Wednesday, September 7, 2016

I still haven't decided

Well, clearly I'm not going to vote for Madame BleachBit.

But some occurrences of the last few days, most notably Mark Levin very publicly changing his mind, have been like a whisper in my ear, saying, "Don't foreclose just yet."

I also feel that the argument of James Campbell at Real Clear Politics today deserves due consideration:

Thinking Republicans should NOT SUPPORT Donald Trump, but they should reluctantly VOTE for him. On what matters most, and that is public policy, Trump is not nearly as bad as Clinton. Shout that Donald Trump is an idiot from the roof tops and into any microphone thrown in front of you–but then declare a vote for him.
The distinction between supporting and voting for a candidate is not a gimmick. There is a real difference. Support implies a positive assessment. A vote is a choice. I suspect the overwhelming majority of Republicans disgusted by Trump are even more appalled by the prospect of a Clinton presidency. So declaring a distinction between their support and their votes is the right and honest thing for them to do.

But then, no sooner do I start considering the validity of his reasoning than I come across a case such as Jay Caruso is making at RedState:

One thing I have learned from being involved in politics for 25 years is every presidential election is the most important presidential election. How many times have you heard from either a Republican or a Democrat the words, "Our future hangs in the balance!"
The country wasn't supposed to survive one Obama term.

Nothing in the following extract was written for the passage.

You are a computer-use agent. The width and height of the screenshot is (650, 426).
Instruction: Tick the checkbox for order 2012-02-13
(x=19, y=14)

It wasn't expected to survive his second term. Yet, he we are.
This country has survived a civil war and World War I. The country has also survived The Great Depression. It survived World War II and won the fight against the Nazis. And it survived The Vietnam War, Watergate and 9/11. The suggestion that I am supposed to cower in fear over the prospect of a Hillary Clinton presidency and should run to cast a vote for a fraud like Donald Trump, when the country has faced much worse, is absurd.
As for the the probable Hillary Clinton presidency, those of us who decided our conscience couldn't fathom voting for Trump are not to blame. 14 million people looked at a group of candidates that included accomplished conservative governors, such as Rick Perry and Scott Walker. It included dynamic, conservative Senators such as Ted Cruz, Marco Rubio and Rand Paul. Even the lower echelon of candidates, Jeb Bush, John Kasich, and even Chris Christie, were preferable to a reality show carnival barker. Yet, in classic adult temper tantrum form, those people chose the carnival barker. A man with zero principles, no moral backbone and a political philosophy that echoes the sounds of a whoopee cushion. They made the choice. It is their decision to live with.
People may find those of us who remain Never Trump to be distasteful. But for many of us, never means never.

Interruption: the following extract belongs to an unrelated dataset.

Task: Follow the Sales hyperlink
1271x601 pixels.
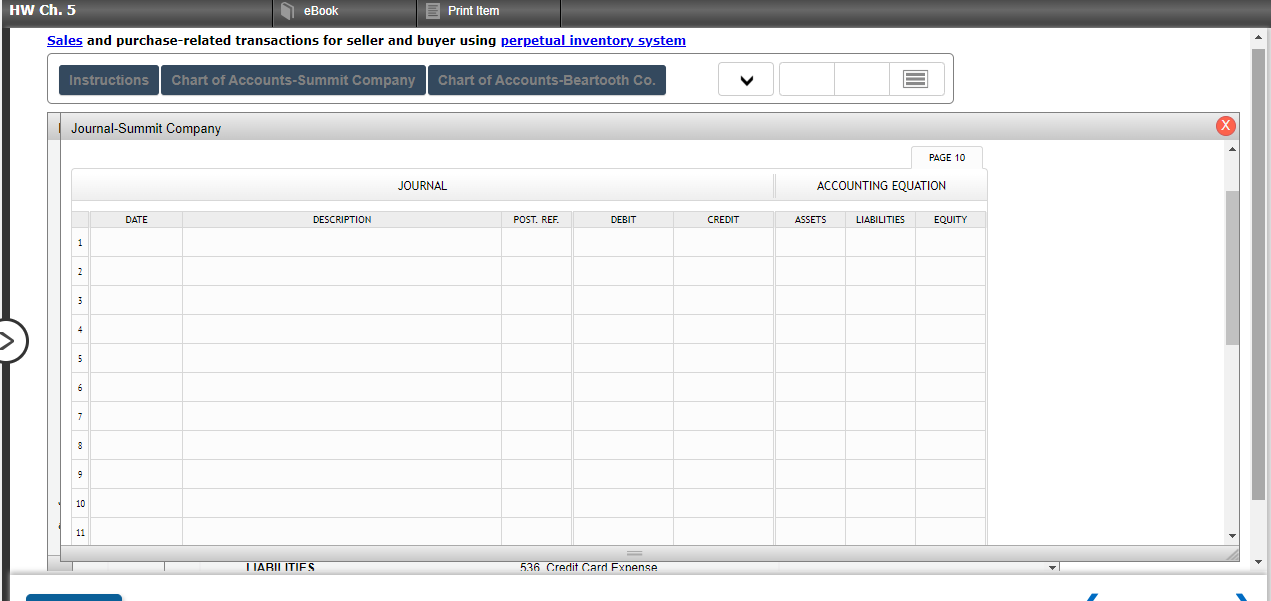Action: point(64,40)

The weakness in his argument, it seems to me, is that "here we are" implies that the damage done is reversible.  I'm not sure that's true. How do our great-grandchildren ever pay off the $19 trillion-plus debt the overlords have burdened us with? Even if the "A"CA completely collapses, it will be a Herculean task to steer the badly leaking health-care ship toward a free-market model. Ditto dismantling the EPA. The culture's rot is in a horrifyingly advanced state. This is no longer a Christian nation. And, as evidenced by the reception the Most Equal Comrade is getting at the G-20 summit, the routine harassment of our Navy's vessels by Iran in international waters, the ongoing ISIS threat, and the ever-more-successful North Korean missile tests, post-America's decline on the world stage likely can't be reversed without some sort of cataclysm.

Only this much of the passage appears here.